Indiana Hunters Access Private Lands | Shooting Sportsman Magazine
Photo by Shutterstock/Piotr Krzeslak

Comprising almost 36,000 square miles, Indiana is the 38th-largest state by area, but it’s also home to about 6 million people, with about 96 percent of the state’s land privately owned. This creates serious access issues for wingshooters seeking places to hunt.

Thankfully, the Hoosier State offers a solution: The Indiana Private Lands Access Program (IPLA) pays landowners to allow controlled public-access hunting on their property. Owners are teamed with state wildlife biologists to create a management plan—including habitat improvements—and they receive $25 per acre for Intensive Game Management Enhancement and $8 per acre for Non-intensive Game Management Enhancement.
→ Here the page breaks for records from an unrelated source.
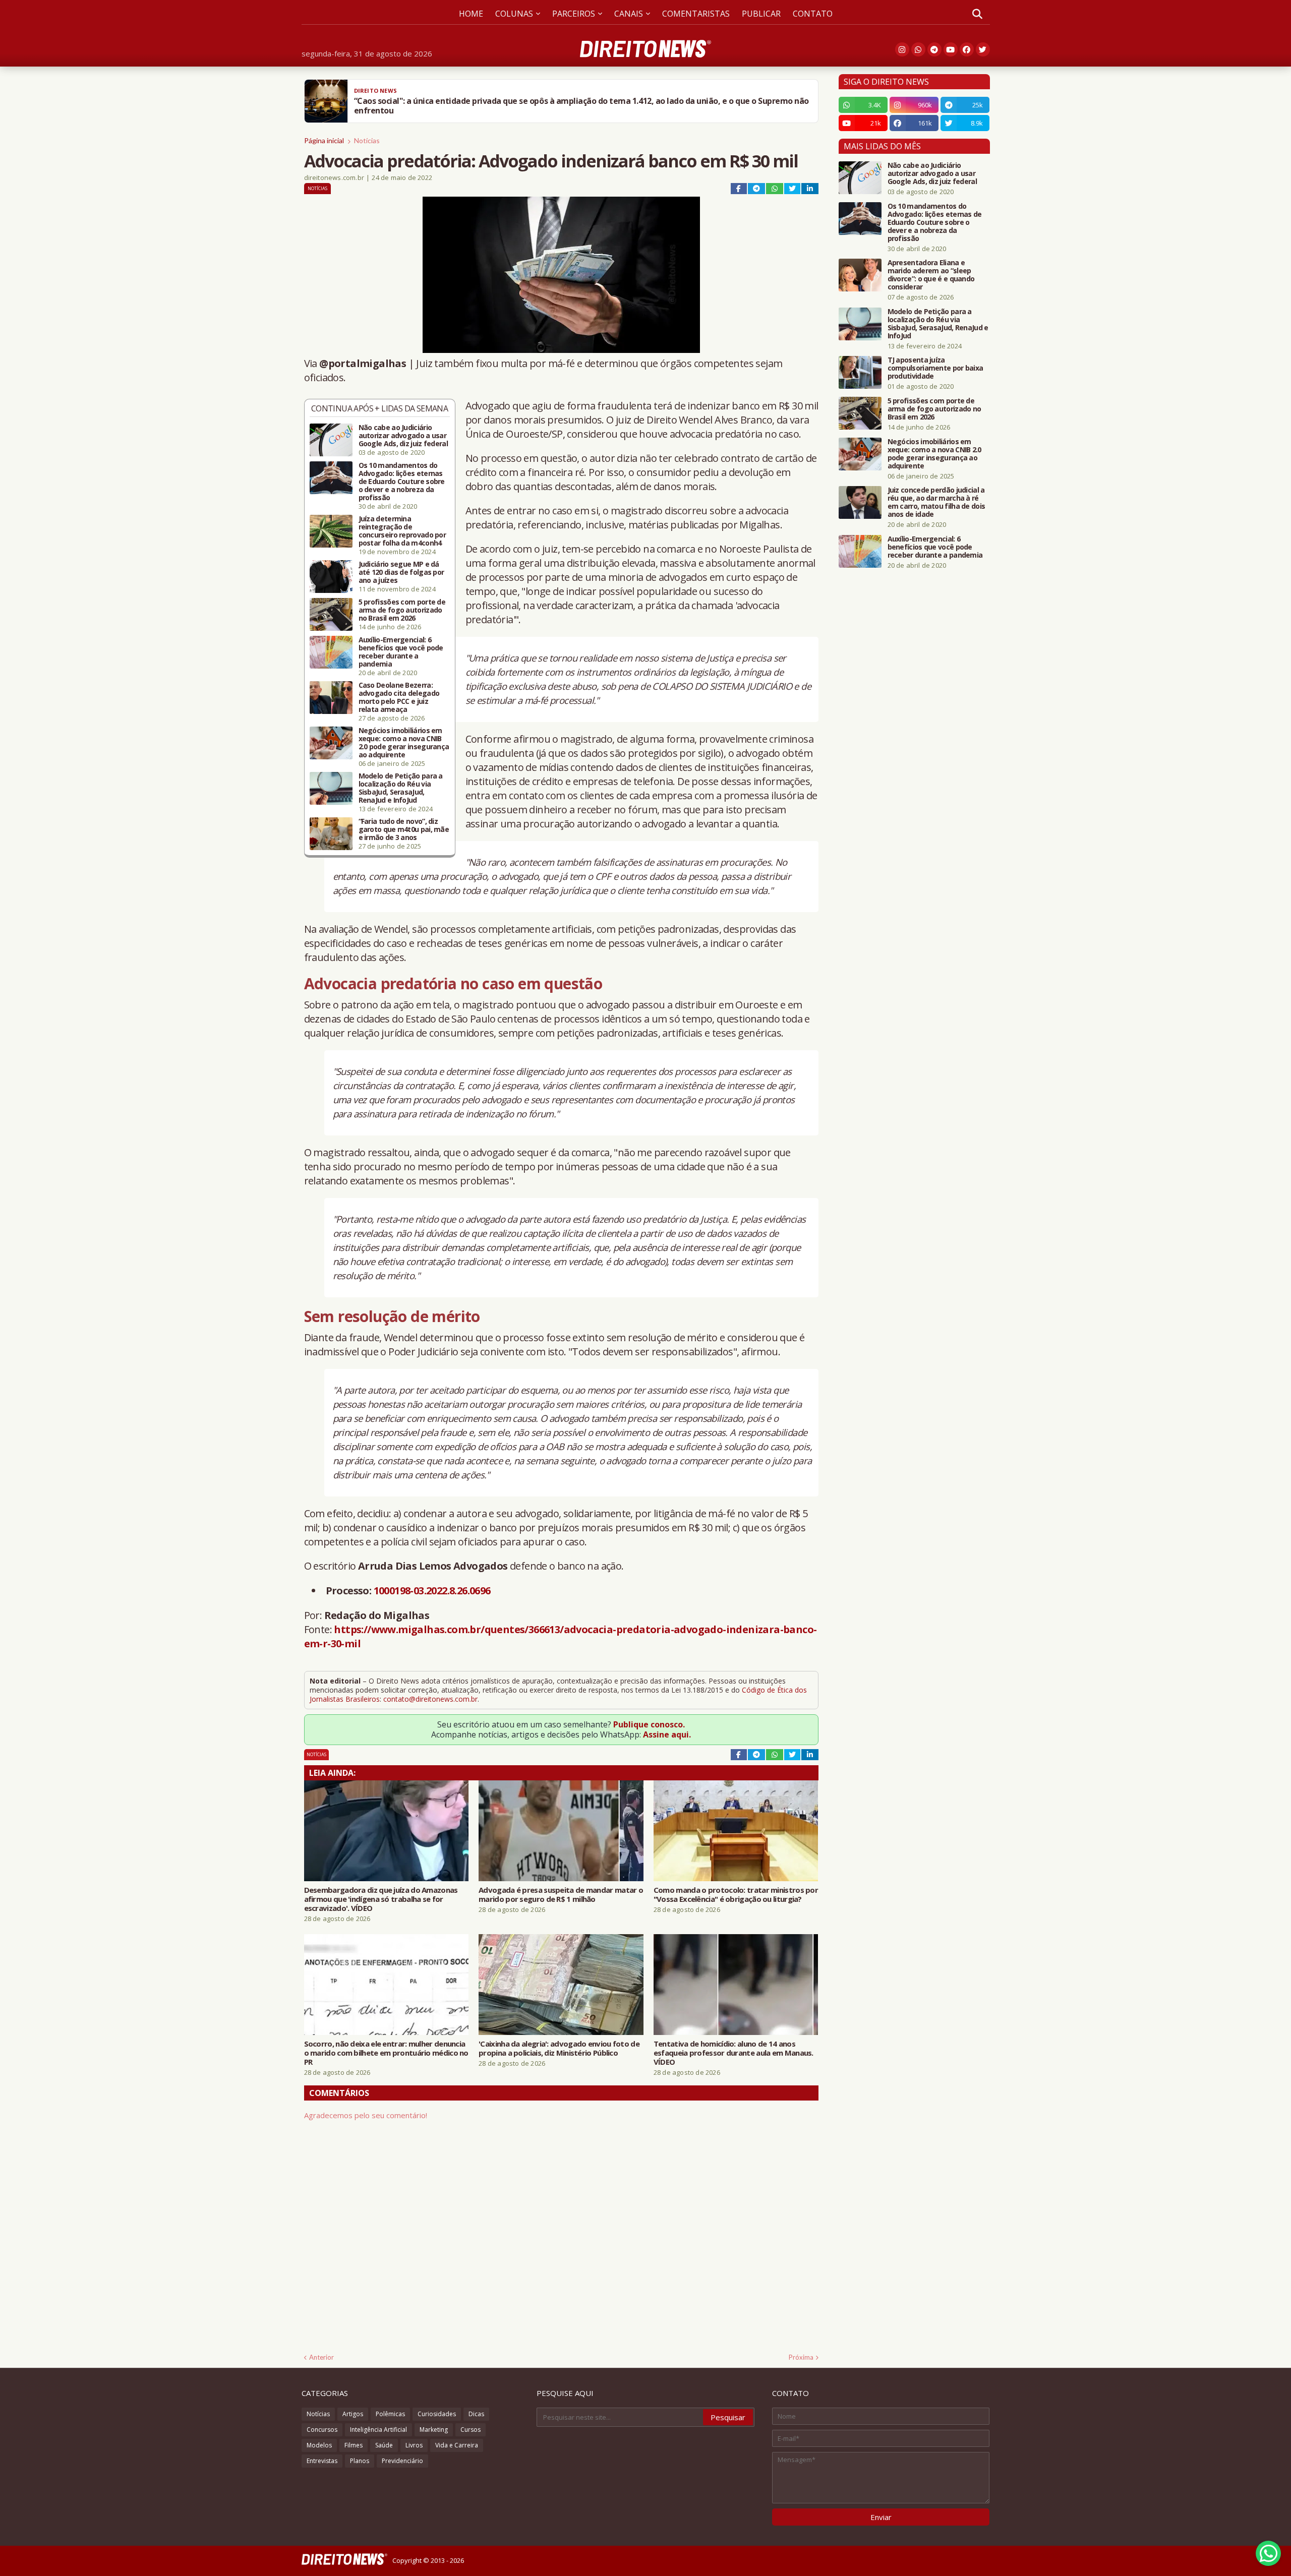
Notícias (367, 140)
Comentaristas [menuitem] (696, 13)
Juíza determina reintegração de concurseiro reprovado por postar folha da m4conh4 (402, 531)
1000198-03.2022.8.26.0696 (432, 1590)
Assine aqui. (667, 1734)
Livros (414, 2445)
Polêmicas (390, 2414)
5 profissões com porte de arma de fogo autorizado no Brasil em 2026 (402, 610)
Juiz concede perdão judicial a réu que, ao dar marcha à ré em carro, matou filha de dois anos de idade (936, 502)
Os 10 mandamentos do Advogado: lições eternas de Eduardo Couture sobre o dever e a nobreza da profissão (402, 481)
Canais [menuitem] (628, 13)
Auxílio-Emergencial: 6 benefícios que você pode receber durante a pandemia (401, 652)
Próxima (801, 2357)
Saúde (384, 2445)
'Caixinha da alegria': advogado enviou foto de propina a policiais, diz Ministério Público (559, 2048)
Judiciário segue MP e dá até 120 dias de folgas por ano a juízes (401, 572)
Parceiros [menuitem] (573, 13)
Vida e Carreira (456, 2445)
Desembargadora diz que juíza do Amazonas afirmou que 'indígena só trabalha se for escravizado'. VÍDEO (381, 1898)
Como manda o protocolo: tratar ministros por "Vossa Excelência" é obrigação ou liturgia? (736, 1894)
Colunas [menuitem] (514, 13)
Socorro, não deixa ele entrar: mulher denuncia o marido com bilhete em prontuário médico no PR (386, 2052)
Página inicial (324, 140)
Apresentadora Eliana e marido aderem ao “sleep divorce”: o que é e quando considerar (931, 275)
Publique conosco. (649, 1724)
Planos (359, 2461)
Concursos (322, 2429)
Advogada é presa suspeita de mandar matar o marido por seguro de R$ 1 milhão (561, 1894)
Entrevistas (322, 2461)
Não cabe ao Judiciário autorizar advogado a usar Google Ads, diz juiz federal (403, 436)
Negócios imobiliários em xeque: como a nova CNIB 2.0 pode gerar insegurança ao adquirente (404, 743)
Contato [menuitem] (813, 13)
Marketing (434, 2429)
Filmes (353, 2445)
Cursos (470, 2429)
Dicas (476, 2414)
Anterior (321, 2357)
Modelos (319, 2445)
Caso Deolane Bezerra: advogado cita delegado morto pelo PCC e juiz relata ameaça (399, 697)
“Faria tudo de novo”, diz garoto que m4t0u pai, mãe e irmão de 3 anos (404, 829)
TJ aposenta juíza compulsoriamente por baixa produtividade (935, 368)
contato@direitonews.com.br (430, 1699)
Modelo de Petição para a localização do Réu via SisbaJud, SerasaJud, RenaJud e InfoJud (401, 788)
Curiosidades (437, 2414)
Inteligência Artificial (378, 2429)
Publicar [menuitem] (761, 13)
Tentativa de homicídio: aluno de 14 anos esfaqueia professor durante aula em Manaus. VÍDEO (733, 2052)
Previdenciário (402, 2461)
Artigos (352, 2414)
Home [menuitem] (471, 13)
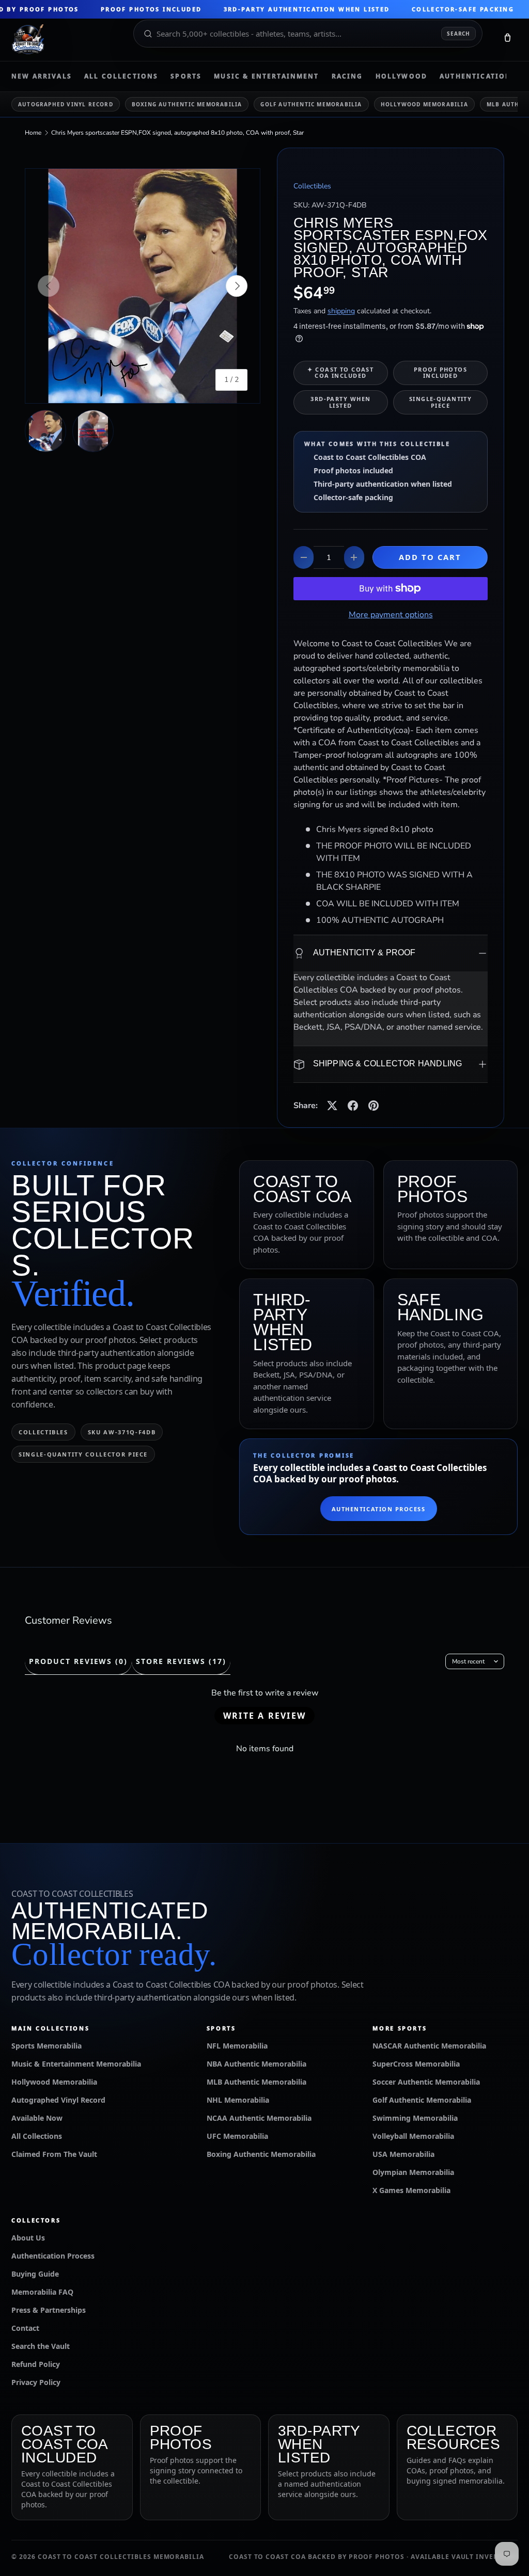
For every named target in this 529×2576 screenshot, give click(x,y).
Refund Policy (35, 2364)
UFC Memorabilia (237, 2136)
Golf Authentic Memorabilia (311, 104)
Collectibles (312, 186)
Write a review (264, 1715)
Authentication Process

Previously, the IPLA operated in conjunction with the Grasslands for Gamebirds and Songbirds Initiative in five regions. Now the IPLA is available to landowners in most of Indiana, providing even more hunting access. Resident or nonresident hunters with a valid state license for the game species sought must apply through the online reserved hunt system, and they may apply for one private-land hunting area per season. Lucky applicants are notified about two weeks after the online deadline. A limited number of hunters are allowed to access a particular property on any one day. Hunters must sign a liability waiver, and they may be accompanied by two partners. Hunting is by foot only, with no motorized vehicles or boats allowed, and all state game regulations apply.